A worker node is any node in the Ray cluster that is not functioning as head node.
Therefore, worker nodes are simply responsible for executing tasks and actors.
When a worker node is launched, it will be given the address of the head node to
form a cluster.

.. _cluster-launcher:

Cluster launcher
----------------

The cluster launcher is a process responsible for bootstrapping the Ray cluster
by launching the :ref:`head node<cluster-head-node>`. For more information on how
to use the cluster launcher, refer to
:ref:`cluster launcher CLI commands documentation<cluster-commands>` and the
corresponding :ref:`documentation for the configuration file<cluster-config>`.

.. _cluster-autoscaler:

Autoscaler
----------

The autoscaler is a process that runs on the :ref:`head node<cluster-head-node>`
and is responsible for adding or removing :ref:`worker nodes<cluster-worker-node>`
to meet the needs of the Ray workload while matching the specification in the
:ref:`cluster config file<cluster-config>`. In particular, if the resource
demands of the Ray workload exceed the current capacity of the cluster, the
autoscaler will try to add nodes. Conversely, if a node is idle for long enough,
the autoscaler will remove it from the cluster. To learn more about autoscaling,
refer to the :ref:`Ray cluster deployment guide<deployment-guide-autoscaler>`.

Ray Client
----------
The Ray Client is an API that connects a Python script to a remote Ray cluster.
To learn more about the Ray Client, you can refer to the :ref:`documentation<ray-client>`.

Job submission
--------------

Ray Job submission is a mechanism to submit locally developed and tested applications
to a remote Ray cluster. It simplifies the experience of packaging, deploying,
and managing a Ray application. To learn more about Ray jobs, refer to the
:ref:`documentation<ray-job-submission-api-ref>`.

Cloud clusters
--------------

If you’re using AWS, Azure, GCP or Aliyun, you can use the
:ref:`Ray cluster launcher<cluster-launcher>` to launch cloud clusters, which
greatly simplifies the cluster setup process.

Cluster managers
----------------

You can simplify the process of managing Ray clusters using a number of popular
cluster managers including :ref:`Kubernetes<ray-k8s-deploy>`,
:ref:`YARN<ray-yarn-deploy>`, :ref:`Slurm<ray-slurm-deploy>` and :ref:`LSF<ray-LSF-deploy>`.

Kubernetes (K8s) operator
-------------------------

Deployments of Ray on Kubernetes are managed by the Ray Kubernetes Operator. The
Ray Operator makes it easy to deploy clusters of Ray pods within a Kubernetes
cluster. To learn more about the K8s operator, refer to
the :ref:`documentation<ray-operator>`.

___

§ **TASK SET**:
• A. In the Ray cluster text, on which node does the autoscaler run?
• B. Reproduce the passage of the Ray cluster text starting with "Therefore, worker nodes" and going on through "form a cluster.".
The listing has no connection to the Ray cluster text.

Item-finding listing:
___

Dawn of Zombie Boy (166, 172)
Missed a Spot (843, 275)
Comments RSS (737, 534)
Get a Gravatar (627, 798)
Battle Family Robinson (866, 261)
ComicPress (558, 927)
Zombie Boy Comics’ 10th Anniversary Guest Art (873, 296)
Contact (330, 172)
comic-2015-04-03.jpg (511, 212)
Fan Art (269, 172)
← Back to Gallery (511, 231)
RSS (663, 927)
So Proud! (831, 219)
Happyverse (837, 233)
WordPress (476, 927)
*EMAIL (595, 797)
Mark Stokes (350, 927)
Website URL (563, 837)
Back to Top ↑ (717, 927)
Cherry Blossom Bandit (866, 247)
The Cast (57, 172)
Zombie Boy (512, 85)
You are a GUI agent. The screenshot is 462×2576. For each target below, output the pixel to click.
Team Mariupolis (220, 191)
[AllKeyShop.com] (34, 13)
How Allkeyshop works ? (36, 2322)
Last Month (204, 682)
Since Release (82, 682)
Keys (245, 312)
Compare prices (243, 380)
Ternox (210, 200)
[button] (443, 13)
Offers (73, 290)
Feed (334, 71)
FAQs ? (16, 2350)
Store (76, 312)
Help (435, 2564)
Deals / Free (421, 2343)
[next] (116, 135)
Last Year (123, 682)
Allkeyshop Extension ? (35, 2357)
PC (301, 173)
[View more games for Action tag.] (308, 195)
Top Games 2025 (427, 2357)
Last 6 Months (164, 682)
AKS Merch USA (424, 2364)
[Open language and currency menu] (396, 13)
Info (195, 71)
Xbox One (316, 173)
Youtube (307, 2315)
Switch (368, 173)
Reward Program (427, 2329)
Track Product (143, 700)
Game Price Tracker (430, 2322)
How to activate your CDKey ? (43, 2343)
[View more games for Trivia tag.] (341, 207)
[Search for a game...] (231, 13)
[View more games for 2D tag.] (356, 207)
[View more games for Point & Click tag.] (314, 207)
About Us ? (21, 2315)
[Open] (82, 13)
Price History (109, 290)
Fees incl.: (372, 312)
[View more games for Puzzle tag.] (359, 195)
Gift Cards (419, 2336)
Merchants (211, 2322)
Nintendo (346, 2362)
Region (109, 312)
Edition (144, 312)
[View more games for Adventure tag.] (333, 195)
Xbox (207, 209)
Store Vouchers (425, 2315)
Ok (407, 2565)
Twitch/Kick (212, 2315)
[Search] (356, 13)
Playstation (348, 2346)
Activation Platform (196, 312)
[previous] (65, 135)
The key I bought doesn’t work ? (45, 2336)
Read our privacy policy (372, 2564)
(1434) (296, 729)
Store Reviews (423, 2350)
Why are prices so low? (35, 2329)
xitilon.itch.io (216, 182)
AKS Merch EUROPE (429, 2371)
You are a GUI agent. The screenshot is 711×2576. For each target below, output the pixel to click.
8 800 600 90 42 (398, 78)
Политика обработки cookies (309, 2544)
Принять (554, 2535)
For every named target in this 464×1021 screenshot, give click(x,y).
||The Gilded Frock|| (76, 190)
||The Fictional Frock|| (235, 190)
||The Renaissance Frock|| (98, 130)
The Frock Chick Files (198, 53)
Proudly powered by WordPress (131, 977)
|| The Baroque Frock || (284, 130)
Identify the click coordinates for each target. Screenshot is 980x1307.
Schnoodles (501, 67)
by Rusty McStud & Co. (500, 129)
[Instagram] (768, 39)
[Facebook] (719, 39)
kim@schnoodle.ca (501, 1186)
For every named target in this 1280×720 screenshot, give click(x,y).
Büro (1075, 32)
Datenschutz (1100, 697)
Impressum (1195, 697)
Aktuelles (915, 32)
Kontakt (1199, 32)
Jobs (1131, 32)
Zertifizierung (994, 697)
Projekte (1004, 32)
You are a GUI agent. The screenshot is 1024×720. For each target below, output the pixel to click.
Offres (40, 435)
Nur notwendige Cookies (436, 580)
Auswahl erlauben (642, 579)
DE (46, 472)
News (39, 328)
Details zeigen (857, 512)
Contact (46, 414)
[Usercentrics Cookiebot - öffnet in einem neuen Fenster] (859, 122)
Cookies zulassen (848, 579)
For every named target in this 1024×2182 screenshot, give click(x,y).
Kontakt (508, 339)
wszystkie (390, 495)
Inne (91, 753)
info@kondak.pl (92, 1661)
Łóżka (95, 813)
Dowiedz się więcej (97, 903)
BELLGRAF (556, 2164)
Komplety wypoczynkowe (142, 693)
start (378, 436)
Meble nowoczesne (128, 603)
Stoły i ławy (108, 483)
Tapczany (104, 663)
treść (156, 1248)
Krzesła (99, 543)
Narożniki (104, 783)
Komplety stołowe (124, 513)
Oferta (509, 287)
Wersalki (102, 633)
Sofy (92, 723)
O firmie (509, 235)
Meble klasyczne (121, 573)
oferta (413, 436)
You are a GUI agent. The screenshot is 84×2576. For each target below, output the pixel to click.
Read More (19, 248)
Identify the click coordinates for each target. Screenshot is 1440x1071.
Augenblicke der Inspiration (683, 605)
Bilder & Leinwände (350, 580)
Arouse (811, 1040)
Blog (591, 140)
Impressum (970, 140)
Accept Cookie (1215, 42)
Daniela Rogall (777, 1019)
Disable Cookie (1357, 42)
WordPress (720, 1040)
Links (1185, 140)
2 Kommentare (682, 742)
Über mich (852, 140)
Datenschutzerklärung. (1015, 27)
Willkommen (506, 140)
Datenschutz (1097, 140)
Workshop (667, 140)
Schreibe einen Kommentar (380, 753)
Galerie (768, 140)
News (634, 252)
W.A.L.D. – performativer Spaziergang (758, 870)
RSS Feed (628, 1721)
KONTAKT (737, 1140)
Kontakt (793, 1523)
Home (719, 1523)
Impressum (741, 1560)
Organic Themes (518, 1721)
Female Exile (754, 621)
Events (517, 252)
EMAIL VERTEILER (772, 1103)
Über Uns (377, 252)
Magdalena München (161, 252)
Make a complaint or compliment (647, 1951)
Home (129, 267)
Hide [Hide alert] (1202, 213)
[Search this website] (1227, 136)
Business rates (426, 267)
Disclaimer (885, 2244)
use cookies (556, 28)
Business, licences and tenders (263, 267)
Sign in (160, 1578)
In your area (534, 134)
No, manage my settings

___

§ **RESPONSES FOR EACH TASK**:
• A. The autoscaler runs on the head node.

• B.
Therefore, worker nodes are simply responsible for executing tasks and actors.
When a worker node is launched, it will be given the address of the head node to
form a cluster.